Danish workplace culture is often difficult for employees of foreign background to understand, and their unknowing failure to follow accepted behaviours can discourage them, according to a new study.
Integration consultant Mehmet Yüksekkaya conducted the study with support from the Integration Ministry and found that certain practices - such as questioning your superior, and that non-membership in unemployment insurance funds is looked down upon - were generally not understood by immigrant employees.
'Immigrants' understanding of the unwritten workplace rules is very poor, and that lack of knowledge can lead to job dissatisfaction, isolation and misunderstandings,' Yüksekkaya told Berlingkse Tidende newspaper.

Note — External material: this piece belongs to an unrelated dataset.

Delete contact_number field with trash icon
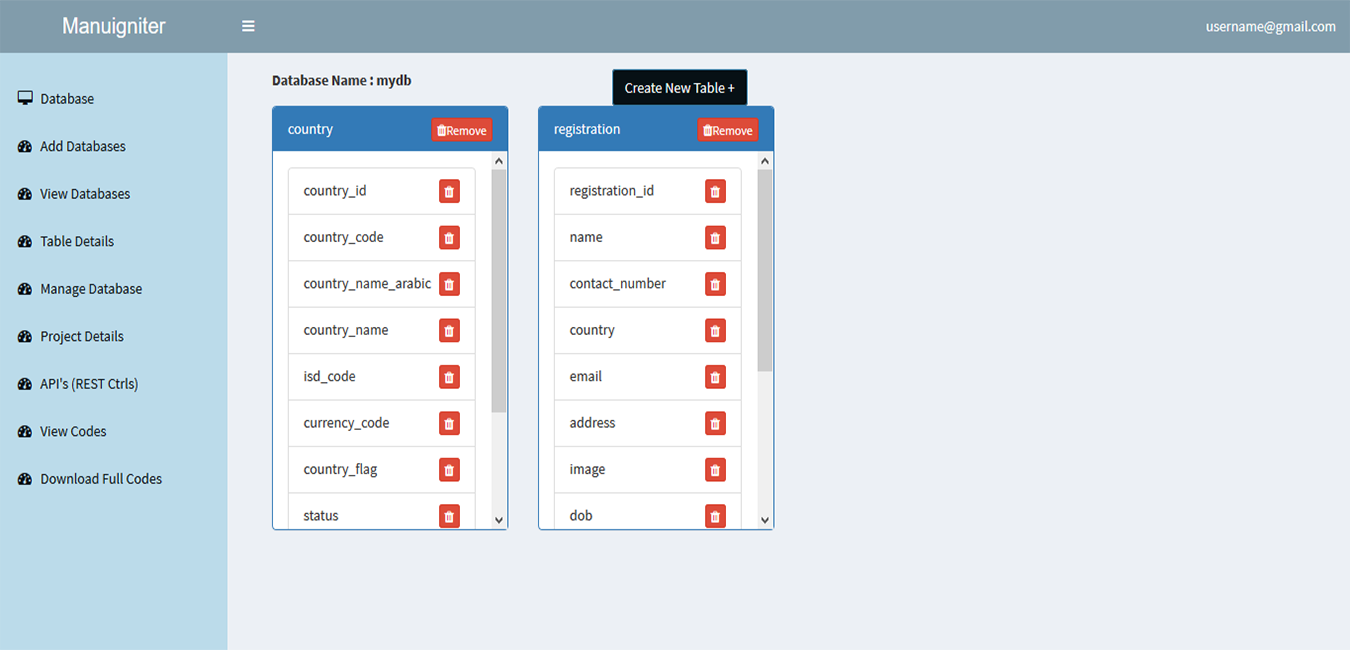The width and height of the screenshot is (1350, 650). pos(715,284)
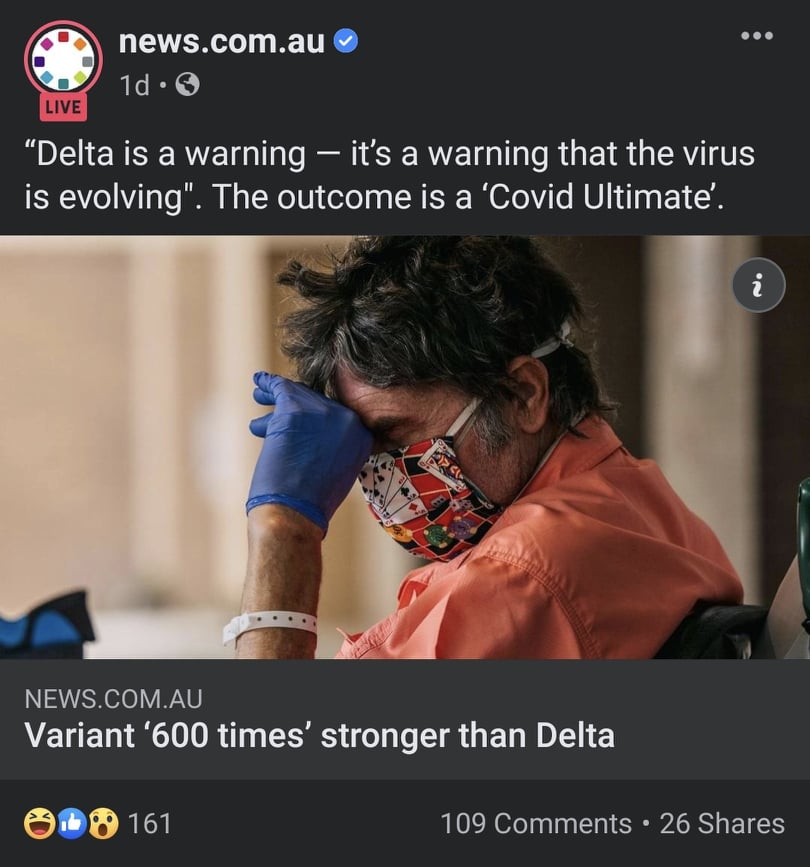Viewport: 810px width, 867px height.
Task: Tap the Wow reaction emoji icon
Action: [x=103, y=823]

'The informal rules - the workplace culture - isn't apparent, neither in relationship to recruiting and promotion nor as to how tasks are completed or reciprocal relations operate,' said Yüksekkaya.
Gunda Sjøberg from labour union 3F's career centre agreed and said she has witnessed the phenomenon often in her work.
'It could, for instance, be about how we deal with rules. Even though the rules may be very clear there can be an implicit understanding or a way of interpreting the rules that is difficult for employees of foreign background to understand,' she said.
Sjøberg recommended a broadening of the mentor network, where a management level employee is responsible for helping workers from foreign cultures become acclimated to the ways of the Danish workplace.